What to support: THE CONCLUSION
Each Well-Written SAT Essay has a Concrete Conclusion!
Paragraph 1 + Paragraph 2 + Paragraph 3 add up to Paragraph 4 (The Conclusion)
What is a Conclusion?
- A conclusion is a definite ending whereby the reader of the essay will feel that the ideas are tied together and that the essay has been completed.
Why do you need a Conclusion?
- Essays need endings. Including a conclusion shows the reader you understand the proper structure for the SAT essay and have implemented it successfully.
How do you create a conclusion?
- Think of your essay as if it were a circle. You started at one point and now (in the conclusion) you need to bring everything back around again to complete the loop.
Techniques a student can use to craft a strong conclusion.
- Restate and re-affirm your position.
- Offer a solution to a problem.
- Make a recommendation for a course of action.
- Summarize your major points.
- Restate your thesis.
- In conclusion, teenage drivers are dangerous after dark and should be prohibited from taking the wheel at night. Too many pieces of evidence demonstrate that their general recklessness presents real peril after the sun has set. Stopping them from taking the road doesn’t just protect them, it protects all of us.
- Of all the crazy laws in our country, the one that says an eighteen year old can die for the American flag but not have a beer in a bar before doing so is the dumbest. Sure, people can argue about how the drinking age being set at twenty-one has some advantages but all in all, if I were thinking about serving my country, I’d find it ridiculous that Uncle Sam will permit me to shoot a man before sharing a glass of wine with him.
Keep in mind…
- The conclusion is the final say.
- The purpose of the conclusion is to hammer home an idea and make a point.

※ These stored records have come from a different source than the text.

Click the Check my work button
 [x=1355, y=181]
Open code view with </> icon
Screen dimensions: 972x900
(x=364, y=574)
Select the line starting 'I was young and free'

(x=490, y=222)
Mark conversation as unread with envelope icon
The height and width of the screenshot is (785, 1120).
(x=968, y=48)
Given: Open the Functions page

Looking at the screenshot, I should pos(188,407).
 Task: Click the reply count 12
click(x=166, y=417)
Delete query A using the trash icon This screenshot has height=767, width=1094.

- This is no time for wishy-washy language nor unclear positions. Take a side and assert your belief. Strength counts.
DO’s for the conclusion…
- Tie up the major points of the essay.
- Use strong, forceful language that MAKES A POINT.
- Give the reader a sense that the essay is completely finished.
- Hammer home an idea and let the reader know precisely the position the author of the essay has taken on the subject matter being discussed.
- Draw a direct line to the thesis statement.
DON’T’s for the conclusion…
- Start talking about new points and side issues that haven’t been mentioned in the essay prior to this paragraph.
- Give the reader a sense that the essay might go on and may not be finished with yet.
- Use weak, soft language that doesn’t really make a point about anything in particular.
- Doesn’t leave an impression that the author of the essay has any particular belief about the subject matter being discussed.
- Draws no connection to the thesis statement.
- Conclusions can be short (after all, this is a timed test and it might just come down to the last few nitty-gritty moments) but short conclusions can be effective.
- Not writing a conclusion, however, is ineffective and will lower your score.